• Text segment
-- BEGIN --
English knitting or ‘throwing’ is extremely popular in England and some places in Europe. What makes English knitting different from other styles is you hold the working yarn in your right hand. (Left hand if you are left-handed).

Also called American knitting.

Lots of people learn to knit in the English style. If you’re thinking about learning to knit, trying English knitting as your first knitting style is a great idea.

The knit and purl stitches in the English knitting method are easy to learn.

Table Of Contents

How To Knit English Style – How Do You Do The English Method In Knitting?

In the following, I’ll explain how to do the two most commonly used stitches in knitting, the knit stitch and the purl stitch. I’ll tell you how to knit them using both left-handed and right-handed instructions.

English Knitting Left Handed

The Knit Stitch

  • Step 1. Tension the yarn in your left hand. Make sure the working yarn is coming from the back.
  • Step 2. Insert the left needle into the first stitch on the right needle.
  • Step 3. Wrap the yarn around the right needle.
  • Step 4. Pull the stitch through the loop on your right needle with your left needle.
  • Step 5. Take the newly knitted stitch of the right needle.
-- END --
• Exercise set
A. Can you repeat part of the English knitting text word for word, beginning at the words "Lots of people" and stopping after "and right-handed instructions."?
B. Would you carry on the English knitting text from the point where it stops?

• Dataset content
-- BEGIN --
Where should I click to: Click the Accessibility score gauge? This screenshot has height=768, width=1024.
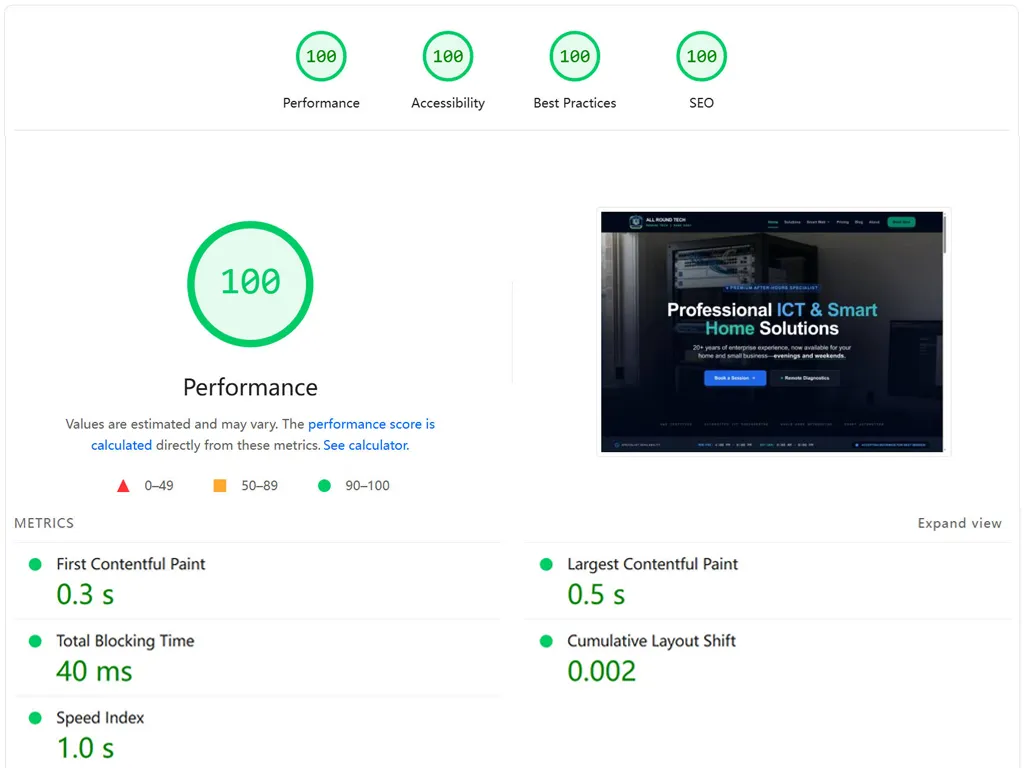(x=447, y=56)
-- END --
• Final results
A.
Lots of people learn to knit in the English style. If you’re thinking about learning to knit, trying English knitting as your first knitting style is a great idea.

The knit and purl stitches in the English knitting method are easy to learn.

Table Of Contents

How To Knit English Style – How Do You Do The English Method In Knitting?

In the following, I’ll explain how to do the two most commonly used stitches in knitting, the knit stitch and the purl stitch. I’ll tell you how to knit them using both left-handed and right-handed instructions.

B.
The Purl Stitch

  • Step 1. Tension the working yarn in your left hand. Make sure the thread is coming from the front.
  • Step 2. Insert the left needle into the front of the first stitch on the right needle.
  • Step 3. Wrap the yarn over the left needle so that the thread is coming from below it.
  • Step 4. Pull the stitch through the loop on the right needle.
  • Step 5. Take the newly purled stitch off the right needle.

English Knitting Style – Right Handed

The Knit Stitch

  • Step 1. Tension the yarn in your right hand. Make sure the working yarn is coming from the back.
  • Step 2. Insert the right needle into the first stitch on the left needle.
  • Step 3. Wrap the yarn around the left needle.
  • Step 4. Pull the stitch through the loop on your left needle with your right needle.
  • Step 5. Take the newly knitted stitch off the left needle.

Here’s how to do the knit stitch in English knitting by KnittingHelp.

The Purl Stitch

  • Step 1. Tension the working yarn in your right hand. Make sure the thread is coming from the front.
  • Step 2. Insert the right needle into the front of the first stitch on the left needle.
  • Step 3. Wrap the yarn over the right needle so that it is coming from below it.
  • Step 4. Pull the stitch through the loop on the left needle.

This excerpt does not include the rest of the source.